=== PROVIDED INFORMATION ===

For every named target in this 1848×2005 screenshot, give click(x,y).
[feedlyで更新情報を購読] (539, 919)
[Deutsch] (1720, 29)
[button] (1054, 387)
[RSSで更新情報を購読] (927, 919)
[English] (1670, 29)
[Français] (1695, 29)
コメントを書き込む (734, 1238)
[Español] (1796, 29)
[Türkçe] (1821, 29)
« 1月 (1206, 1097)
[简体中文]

===

» TASK OBJECTIVE
Each record above has to be set down again, exactly and completely.

» TASK RESPONSE
For every named target in this 1848×2005 screenshot, give click(x,y).
[feedlyで更新情報を購読] (539, 919)
[Deutsch] (1720, 29)
[button] (1054, 387)
[RSSで更新情報を購読] (927, 919)
[English] (1670, 29)
[Français] (1695, 29)
コメントを書き込む (734, 1238)
[Español] (1796, 29)
[Türkçe] (1821, 29)
« 1月 (1206, 1097)
[简体中文]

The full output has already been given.